From Paris commuters to tourists on the French Riviera, many people seem to welcome the government’s light touch, while some worry that required prevention measures may be needed.

Virus-related hospitalisations rose quickly in France over the past two weeks, with nearly 1,000 patients with COVID-19 hospitalised per day, according to government data. Infections are also rising across Europe and the United States, but France has an exceptionally high proportion of people in the hospital, according to Our World in Data estimates.

French government spokesperson Olivia Gregoire has said there are no plans to reintroduce national regulations that limit or set conditions for gathering indoors and other activities.

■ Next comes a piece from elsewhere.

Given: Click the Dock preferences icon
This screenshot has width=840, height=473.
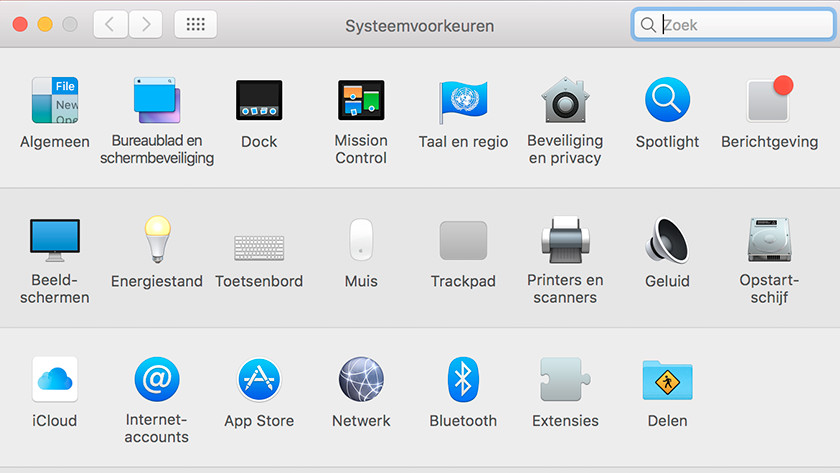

“The French people are sick of restrictions,” she said Wednesday on channel BFMTV. “We are confident that people will behave responsibly.”

France’s parliamentary elections last month resulted in President Emmanuel Macron losing his majority in the national legislature, while parties on the far right and the far left that had protested his government’s earlier vaccine and mask rules gained seats.

Masks have been contentious in France. Early in the pandemic, the French government suggested masks weren’t helpful. It ultimately introduced some of Europe’s toughest restrictions, including an indoors and outside mask mandate that lasted more than a year, along with strict lockdowns.

A Paris court ruled Tuesday that the French government failed to sufficiently stock up on surgical masks at the start of the pandemic and to prevent the virus from spreading. The administrative court in Paris also ruled that the government was wrong to suggest early on that that masks did not protect people from becoming infected.

The government lifted most virus rules by April, and foreign tourists have returned by land, sea and air to French Mediterranean beaches, restaurants and bars.

In the meantime, French hospitals are struggling with long-running staff and funding shortages. Local officials are contemplating new measures, including an indoor mask mandate in some cities, but nothing that would curb economic activity.

French tourism professionals expect a booming summer season despite the virus, with numbers that may even surpass pre-pandemic levels as Americans benefit from the weaker euro and others rediscover foreign travel after more than two years of a more circumscribed existence.